OBJECTIFS:
• 1. Relevez tous les pays mentionnés dans le texte sur les contre-pouvoirs.
• 2. D'après le texte sur les contre-pouvoirs, quel mythe est tombé dans les démocraties libérales occidentales après le 11 septembre 2001 ?
• 3. Écrivez la suite du texte sur les contre-pouvoirs après sa dernière phrase.

SÉLECTION:
***

Quels que soient les dirigeants, le pays, la culture, le pouvoir doit être accompagné de contre-pouvoirs au risque de voir des dérives contraires au bien commun s’installer.
Dans son article, Pa Musa Jallow, s’inquiète du manque de contre-pouvoirs en Afrique qui fait que même les révolutions, les coups d’Etats ou autres renversements de pouvoirs autocratiques, débouchent sur de nouvelles équipes imposant les mêmes dominations aux citoyens de leur pays. Il en sera ainsi tant qu’il n’existera pas de contre-pouvoirs organisés au sein de la société civile et des médias.
L’histoire nous montre qu’il a toujours existé une lutte entre le pouvoir et le contre pouvoir. Les révolutionnaires les plus idéalistes et les plus nobles, une fois au pouvoir, deviennent des caricatures des dictateurs ou des dirigeants qu’ils ont renversés. La dictature de Fidel Castro, par exemple, n’a pas été beaucoup mieux que celle de Batista. Il en va de même pour la Chine maoïste. Même l’administration d’Obama, à la consternation de beaucoup d’idéalistes, n’a fait que prolonger les politiques de Bush, particulièrement en ce qui concerne la guerre et le renforcement du complexe militaro-industriel. Cela ne veut pas dire que Castro, Obama ou même Hugo Chavez sont mal intentionnés, mais ils illustrent juste le vrai problème, qui est la tentation du pouvoir.
Tout le monde connait l’affirmation : «Le pouvoir corrompt et le pouvoir absolu corrompt absolument». Il faut certes un pouvoir car l’anarchie n’est ni un état naturel ni un contexte désirable. Dès lors, l’équilibre du pouvoir est le véritable défi. Cela implique la mise en place de mécanismes solides et indépendants pour lutter contre les abus du pouvoir établi.
Dans les démocraties libérales occidentales, le mythe, selon lequel le pouvoir est contrôlé, est tombé après le 11 septembre 2001 et lors de la course à l’invasion de l’Irak. Malgré des preuves écrasantes et une opposition de l’opinion publique, les autorités des États-Unis, du Royaume-Uni et même de Espagne, ont mené la guerre en Irak entraînant des millions de morts et la crise de leurs Etats en raison d’une mésaventure militaire financièrement et économiquement insoutenable. Le pouvoir cherche toujours à s’étendre et à se perpétuer par tous les moyens, parfois même au détriment de la société et/ou de l’Etat. Comment freiner cette tendance néfaste ?

***

LIGNES ENREGISTRÉES:

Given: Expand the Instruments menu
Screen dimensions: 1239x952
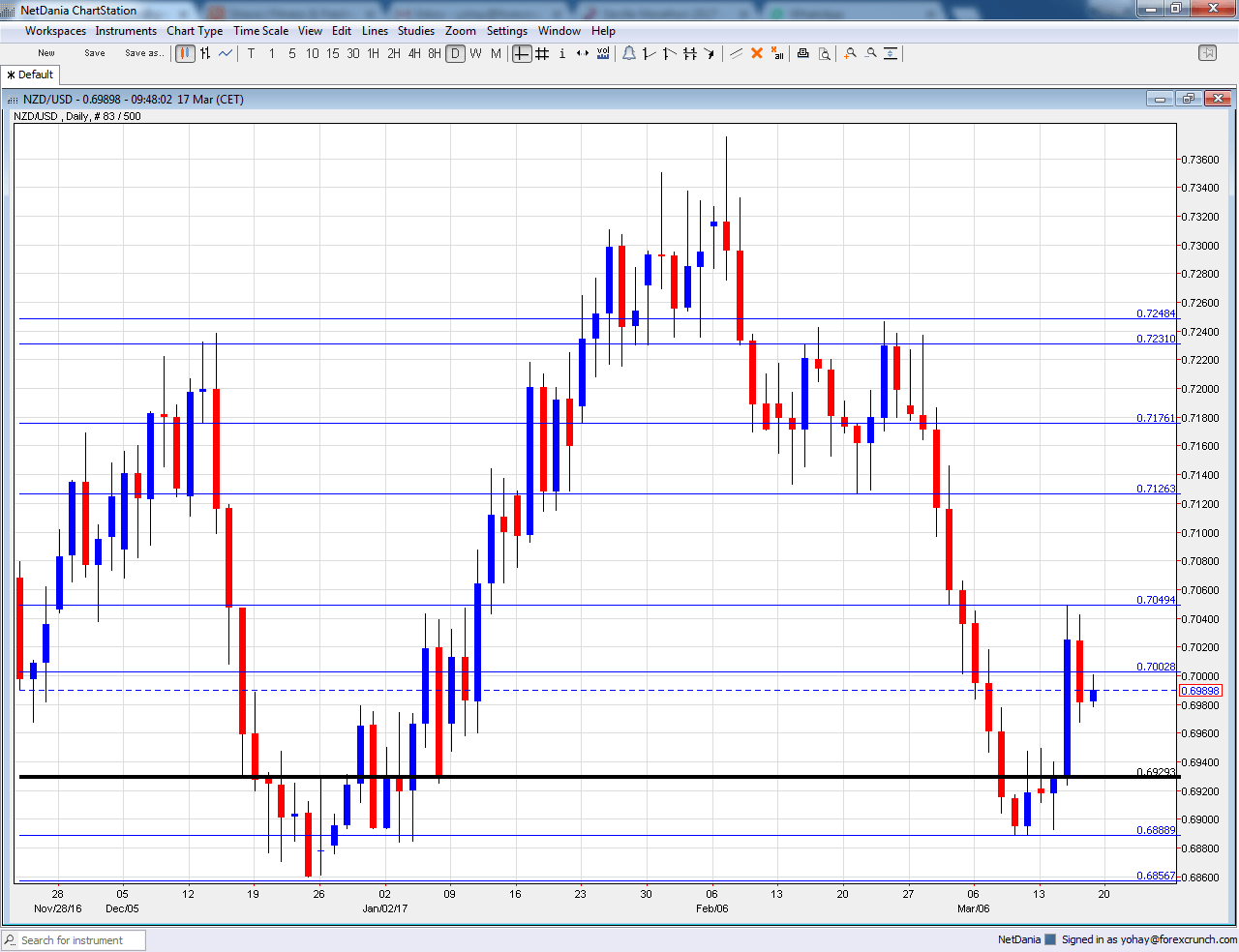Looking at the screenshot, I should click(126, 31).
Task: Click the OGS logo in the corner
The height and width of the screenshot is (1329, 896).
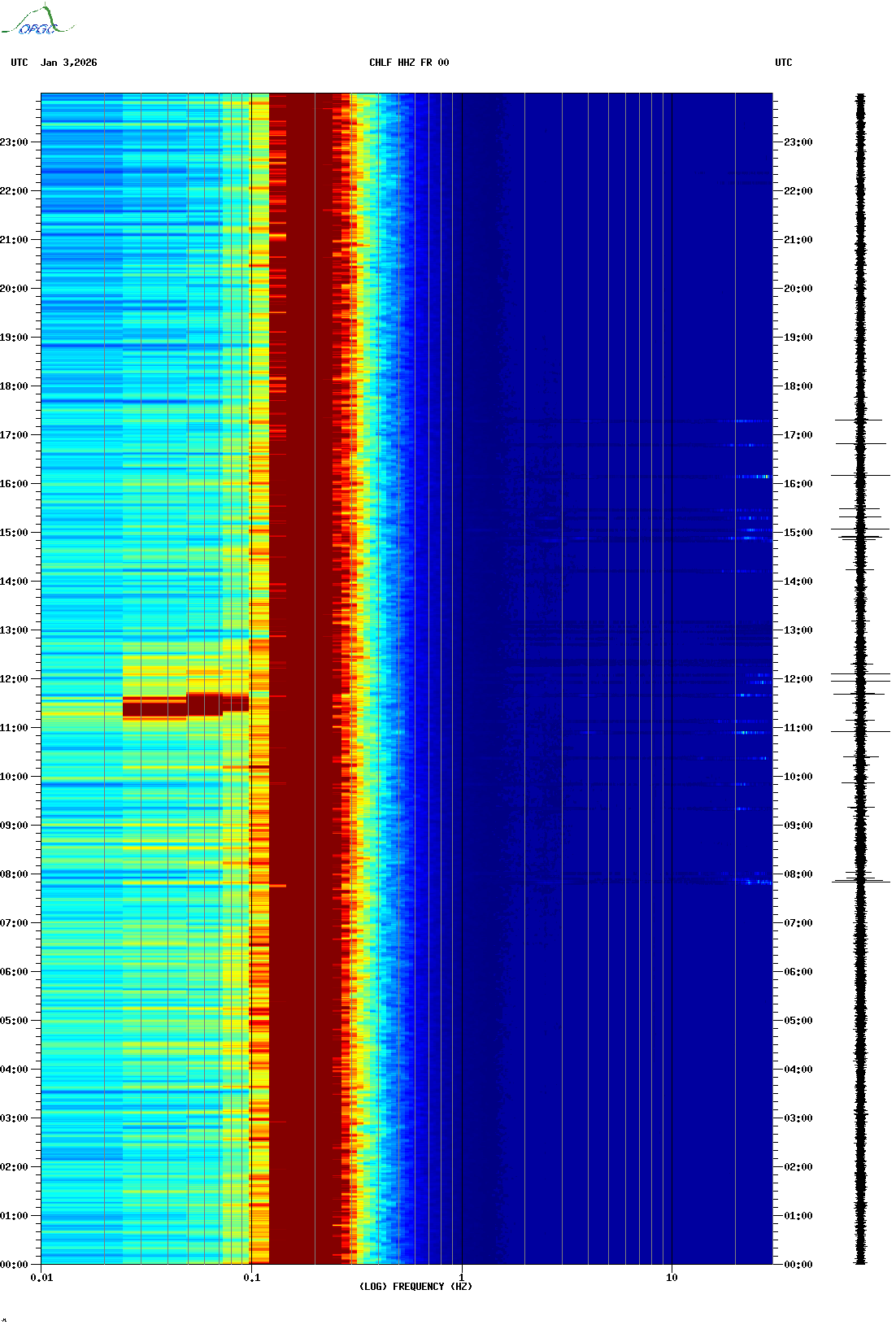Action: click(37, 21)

***

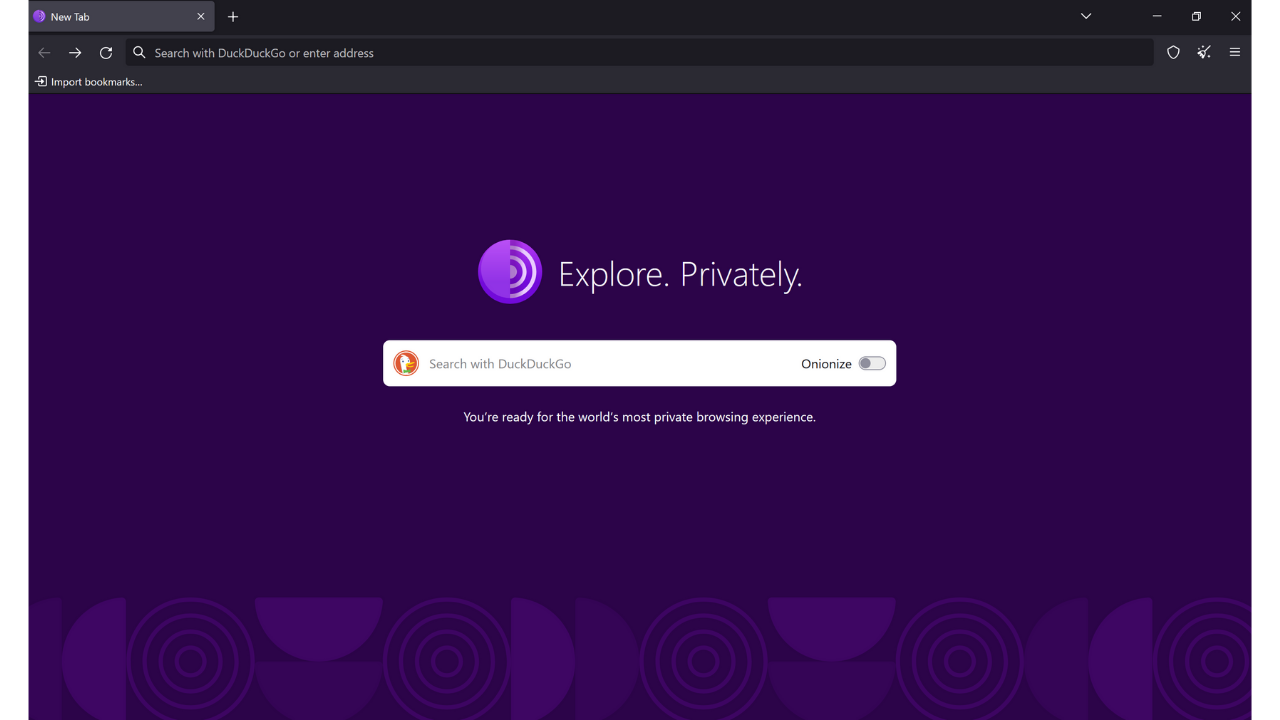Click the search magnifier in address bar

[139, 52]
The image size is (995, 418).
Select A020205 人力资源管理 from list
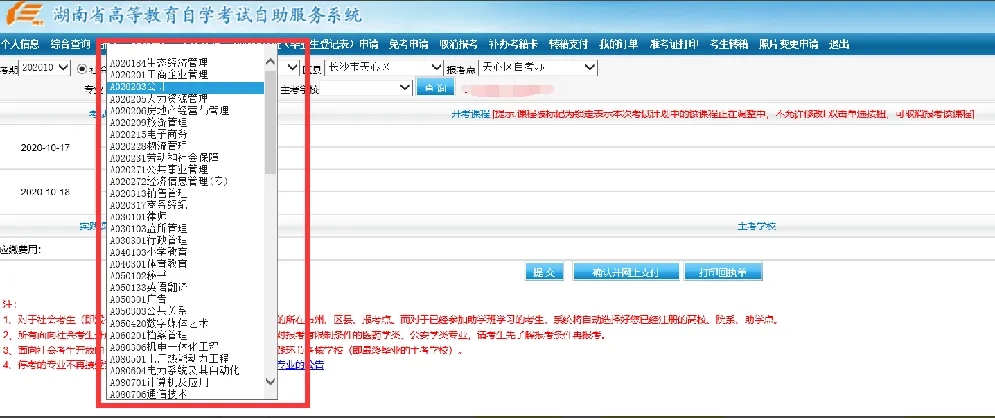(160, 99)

***

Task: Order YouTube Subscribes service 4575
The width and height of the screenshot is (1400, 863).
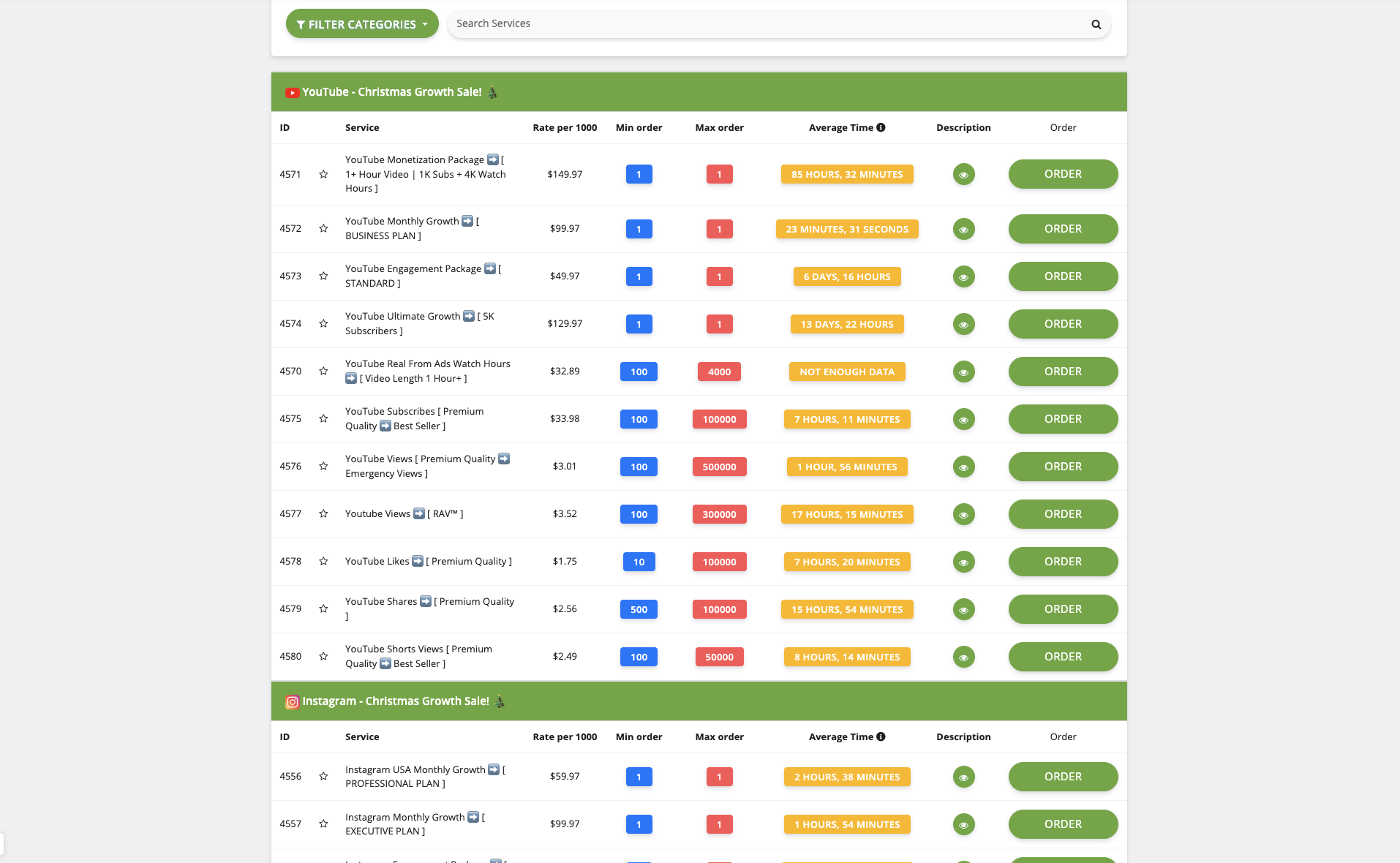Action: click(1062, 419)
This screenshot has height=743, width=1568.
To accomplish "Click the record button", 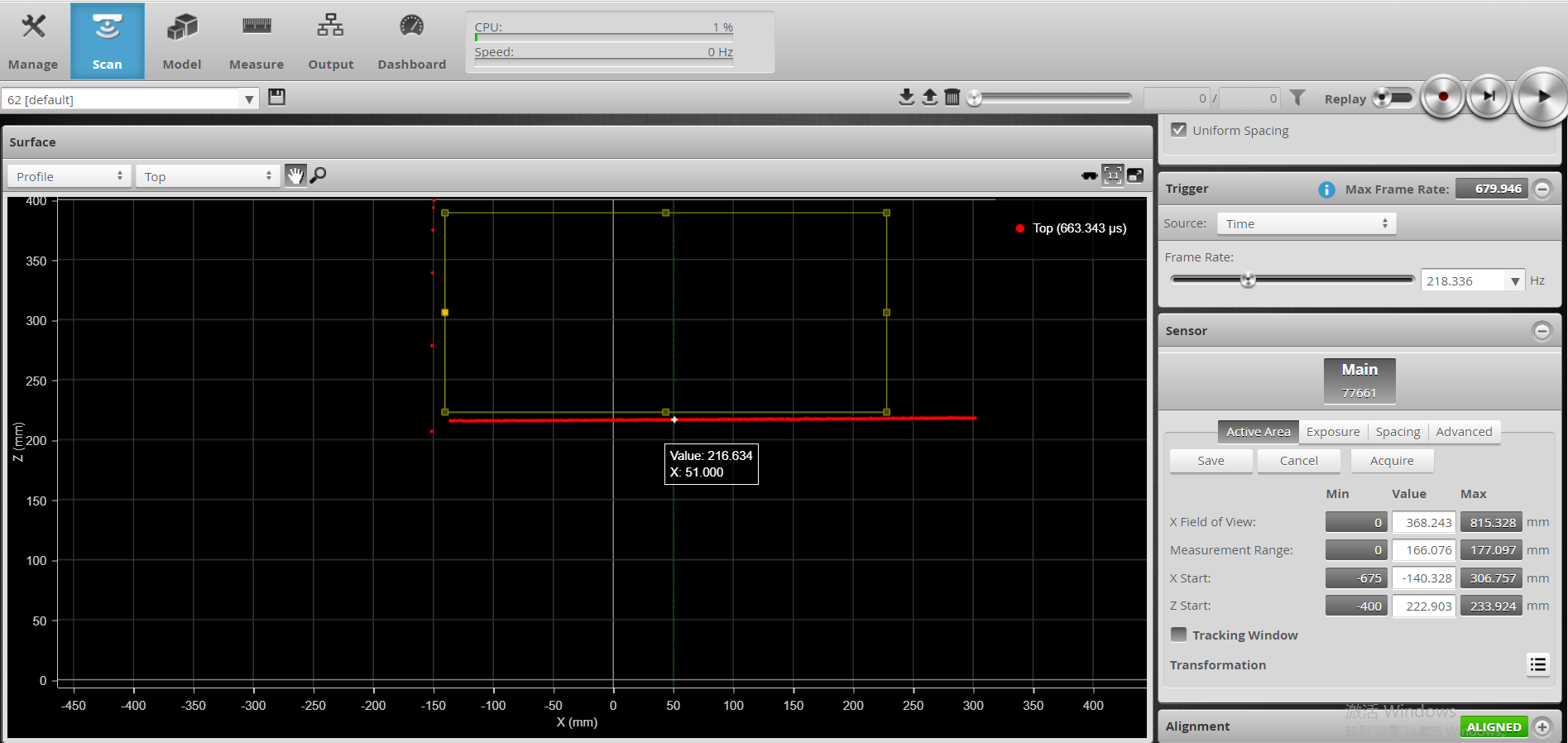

***

RÉPONSES PAR TÂCHE:
• 1. Chine, États-Unis, Royaume-Uni, Espagne, Irak

• 2. Le mythe selon lequel le pouvoir est contrôlé.

• 3.
La réponse est incontestablement la mise en place de contre-pouvoirs forts capables de contrôler l’autorité établie. Par définition cette organisation qui peut être sociale, politique, économique ou même religieuse n’a pas vocation à prendre le pouvoir . C’est une coalition de tous ceux qui sont en dehors du système du pouvoir établi dont le seul but est de contrecarrer les dépassements et l’excès du pouvoir établi. L’un des partisans les plus célèbres de la théorie néo-révolutionnaire du contre-pouvoir était John Holloway dans son célèbre livre «Changer le monde sans prendre le pouvoir». Pour lui chacun peut changer le monde par des actes de résistance enracinés dans le quotidien. Il a soutenu que la prise du pouvoir institutionnel dans un sens classique peut mener à une impasse car il s’agit seulement de la substitution d’une domination de pouvoir par celle d’un autre. L’objectif est donc de tenter de créer un mécanisme qui contrôle le pouvoir établi.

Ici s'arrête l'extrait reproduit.